© Gary W. Green/Orlando Sentinel/MCTGeorge Zimmerman
New York - After his acquittal on murder charges for fatally shooting Trayvon Martin, George Zimmerman may go to law school to help people wrongly accused of crimes like himself, close friends told Reuters on Sunday.
The 29-year old was found not guilty late Saturday for shooting the unarmed black teenager in a case that sparked a national debate on race and gun laws. One of his first calls was to defense witness John Donnelly and his wife Leanne Benjamin.
They got to know Zimmerman in 2004 when he and a black friend opened up an insurance office in a Florida building where Benjamin worked. They grew close and the couple spent time with him during the trial.
Over dinner with Zimmerman recently, Benjamin said he told them he would like to go to law school.
"I'd like to help other people like me," she quoted him as telling them.

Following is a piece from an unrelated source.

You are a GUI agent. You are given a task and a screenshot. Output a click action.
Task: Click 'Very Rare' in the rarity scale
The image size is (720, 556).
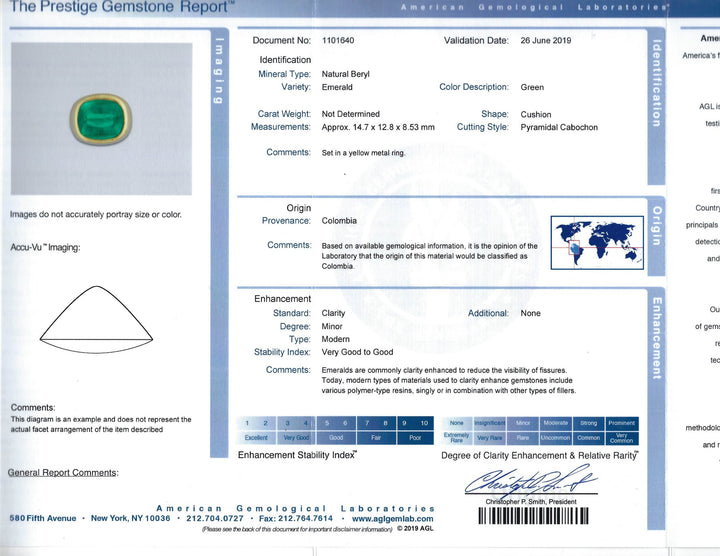tap(490, 438)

Zimmerman, an insurance investigator, attended community college and was a credit shy of an associate's degree in criminal justice but was kicked out of school because he posed a danger to the campus, according to family sources.
"Everybody said he was a cop-wannabe but he's interested in law," Benjamin said. "He sees it as a potential path forward to help other people like himself."
Zimmerman's defense attorney Mark O'Mara agreed.
"He wanted to be a cop for awhile, but he's talked about going to law school," O'Mara told Reuters on Sunday.
"He has a real interest in the law and ... prosecuting appropriately - not like what he got - is something he's very interested in. I will not be surprised if he ends up in criminal law," O'Mara said. "His dad was a judge, and he wants to be a prosecutor or a lawyer."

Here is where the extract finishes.